Bernanos

Leo en la página 474 de la obra de Bernanos, Le Chemin de la Croix des Ames:
«El enorme mecanicismo de la sociedad moderna se impone a nuestra imaginación, a nuestros nervios, como si su inexorable despliegue nos obligase a entregarle lo que no le daríamos de buen gusto. El peligro no radica en la multiplicación de las máquinas, sino en el número, cada vez más elevado, de personas acostumbradas a no desear, ya desde la infancia, otra cosa que aquello que las máquinas les ofrecen. El peligro -posible- no es que acabéis adorando las máquinas, sino que sigáis ciegamente la colectividad -dictador, empresa, estado o partido- que las posea.
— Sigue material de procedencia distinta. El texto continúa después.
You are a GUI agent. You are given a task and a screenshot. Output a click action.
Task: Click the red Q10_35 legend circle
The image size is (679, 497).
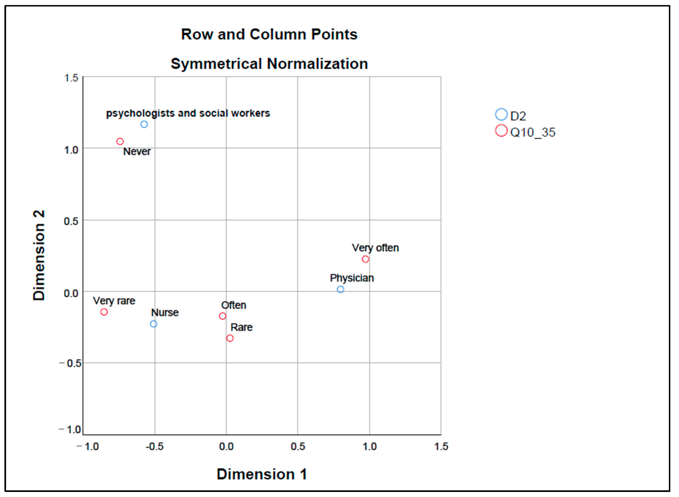tap(501, 131)
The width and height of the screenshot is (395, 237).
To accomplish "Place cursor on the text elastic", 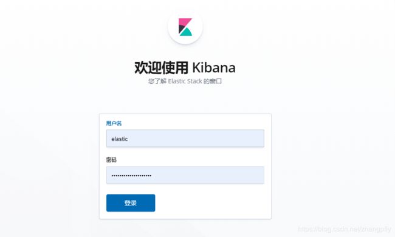I will 120,139.
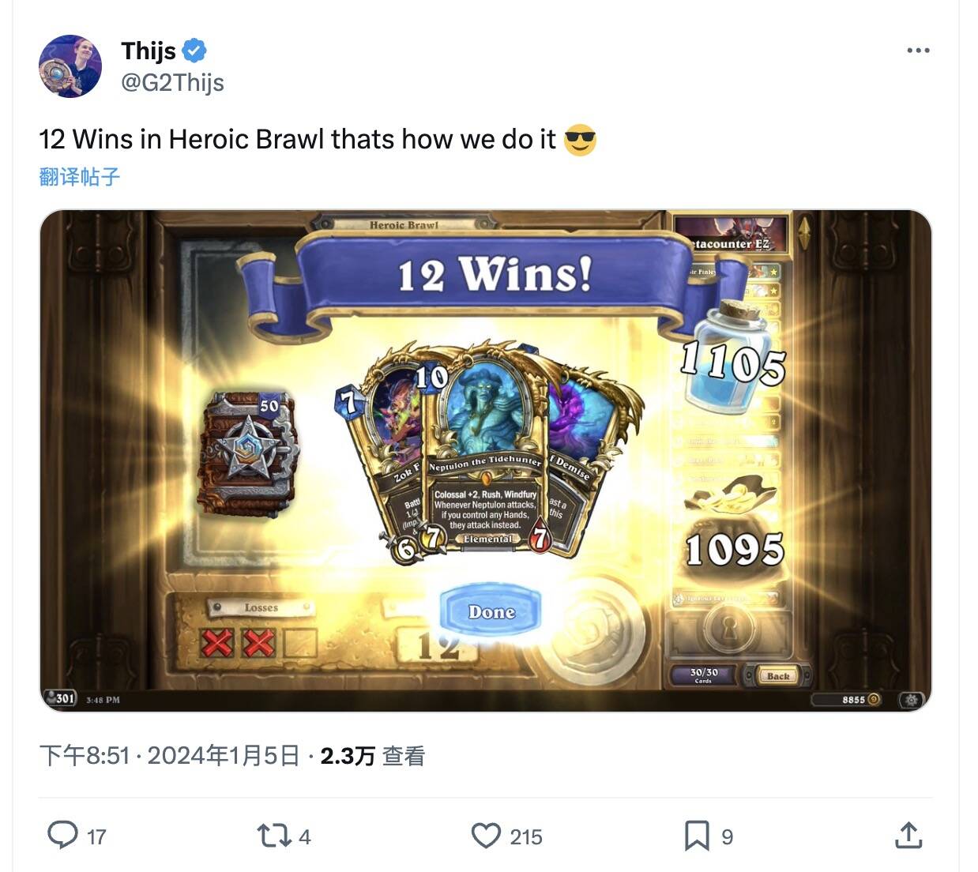
Task: Click the repost arrows icon
Action: coord(274,836)
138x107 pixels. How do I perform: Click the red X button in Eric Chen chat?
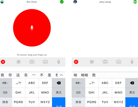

No, el peligro no estriba de suyo en las máquinas, ya que solo hay un peligro para el hombre, y es el hombre mismo. El peligro radica en el tipo de hombre que esta civilización trata de formar»
Bernanos, a mi ver, fue profético al intuir el modelo o tipo de hombre propio de la civilización tecnológica. Una especie de plutócrata glacial y ruidoso corrompido por el poder absoluto. Y dibuja un futuro incierto en que el hombre no pinta nada ni es nadie. A más técnica menos silencio, y a menos silencio menos densidad de alma y más aburrimiento y tedio. Los tímpanos del hombre actual vibran las veinticuatro horas del día; con la notificación de un correo o un wasap, con la televisión, con la música o la voz de los locutores de la radio en el coche, con la voz de los compañeros de trabajo y los clientes de la empresa, y encima una caterva atmosférica de decibelios o ruidos indefinidos: la lavadora -nuestra o la del vecino-, motos encrespadas -también en mitad del campo-, peleas de borrachos, amantes copulando, sirenas de policía o de ambulancia, máquinas tragaperras, música de ascensor, música ambiental en restaurantes o comercios, etcétera. A mí, cuya hipersensibilidad al ruido está incluso diagnosticada, todo el cerumen ruidoso de la ciudad y la tecnología me enloquecía. Fuxí (huí) a una aldea gallega de diez habitantes. A la paz como el claustro de un monasterio del siglo XIV. Con música de las esferas, de la luna, de la lluvia, de la naturaleza, y aletear de mariposas en lugar de retumbar de tubos de escape. La ciudad hierve, bulle caótica como una infartada olla a presión a punto de reventar, es una osamenta que cruje con chirridos enfermos y agudísimos, sus habitantes son desquiciados cerebros a un tris del manicomio, como supo Bernanos. La aldea es una colcha de musgo y morados, de claros y dorados, de bosques y vaguadas, de capiteles lunares y sol medieval. Aquí me gustaría morir.